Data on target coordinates
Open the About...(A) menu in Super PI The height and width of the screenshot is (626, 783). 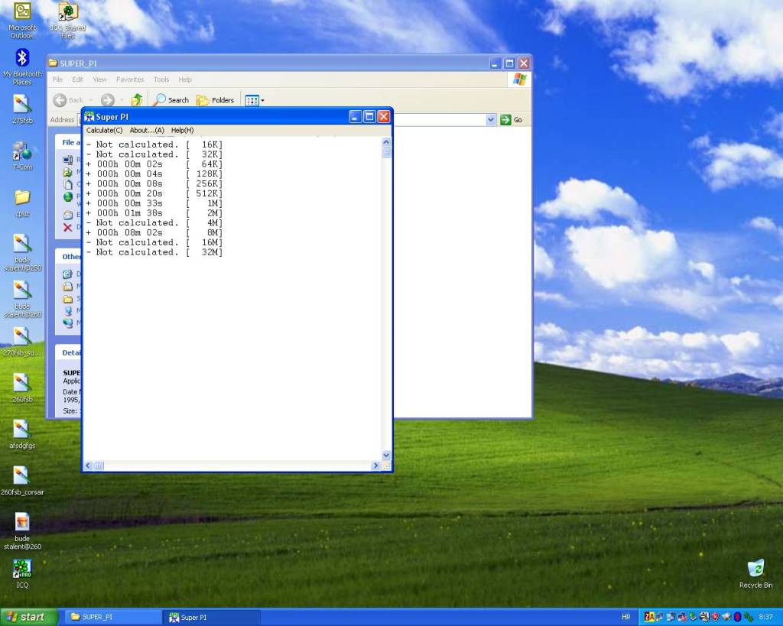(147, 131)
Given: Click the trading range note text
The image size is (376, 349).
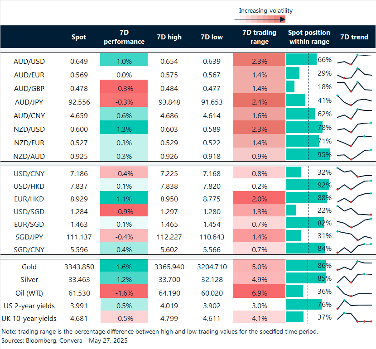Looking at the screenshot, I should click(161, 331).
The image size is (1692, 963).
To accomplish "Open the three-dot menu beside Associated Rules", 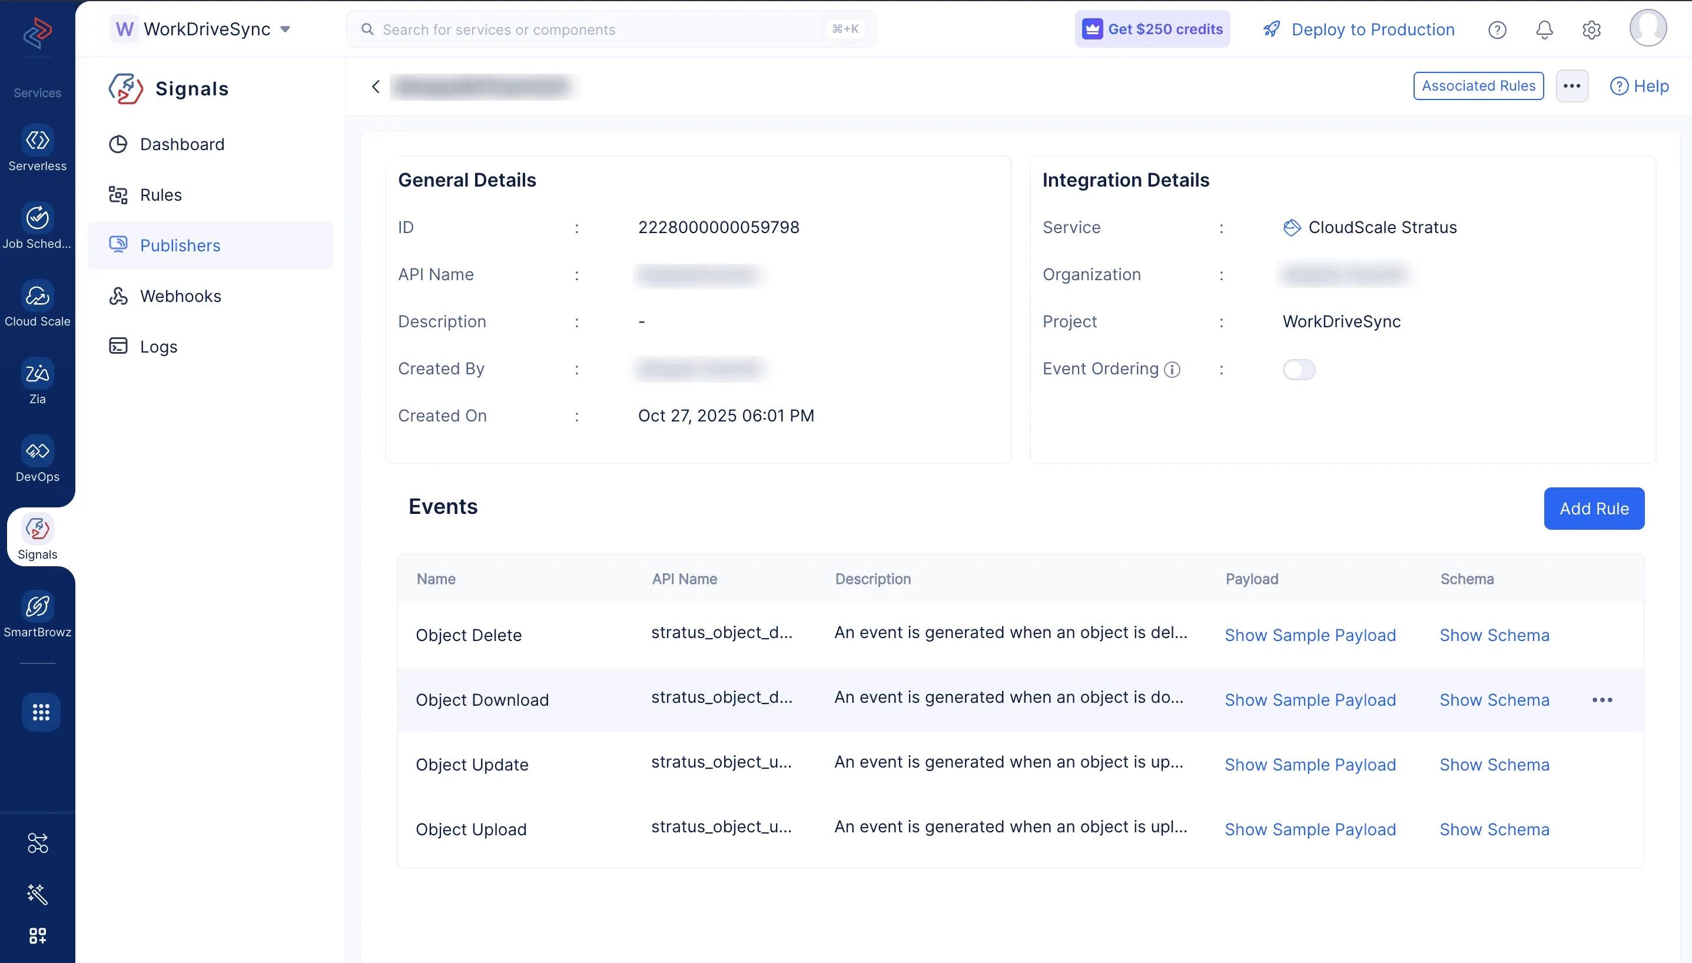I will [1572, 86].
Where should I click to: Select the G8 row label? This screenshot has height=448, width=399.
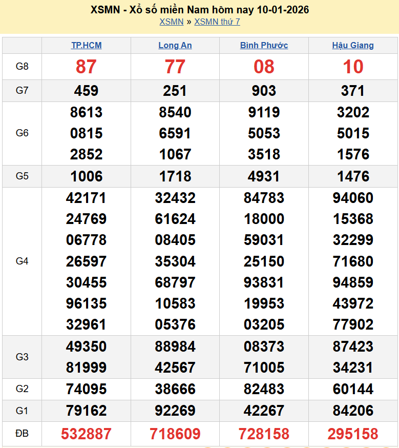coord(22,67)
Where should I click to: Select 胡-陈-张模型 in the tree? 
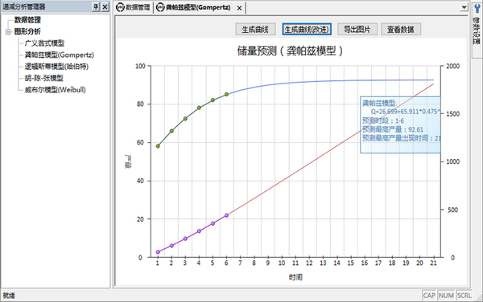pos(44,78)
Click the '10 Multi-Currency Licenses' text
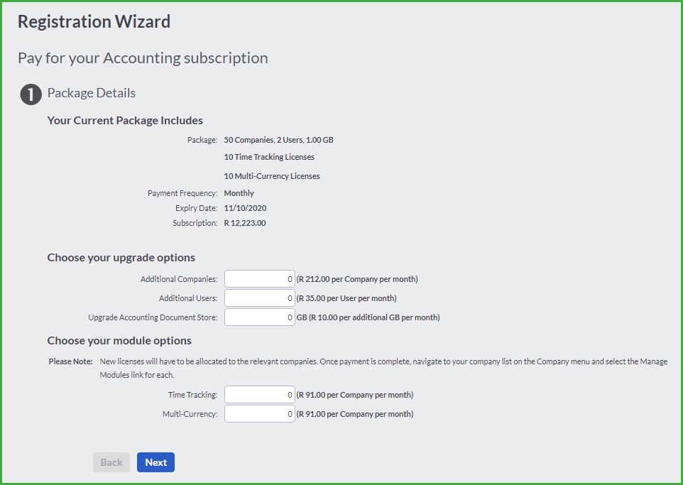 (x=272, y=176)
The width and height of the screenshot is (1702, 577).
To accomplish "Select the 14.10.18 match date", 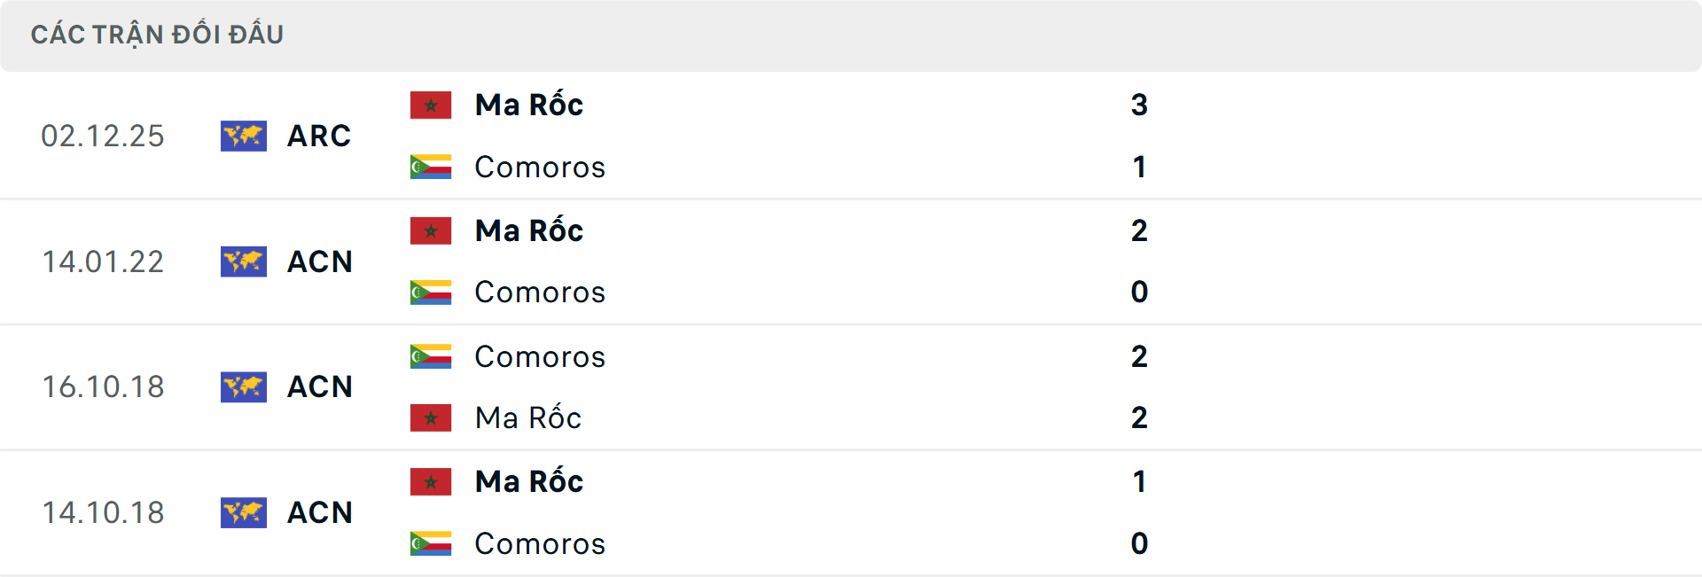I will point(103,512).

WRITTEN EXERCISE
Copy out each line of the data that contains the string "Where", matching case exactly.

EXPECTED ANSWER
Where should I click to: Select the G8 row label? This screenshot has height=448, width=399.
Where should I click to: Select 胡-陈-张模型 in the tree? 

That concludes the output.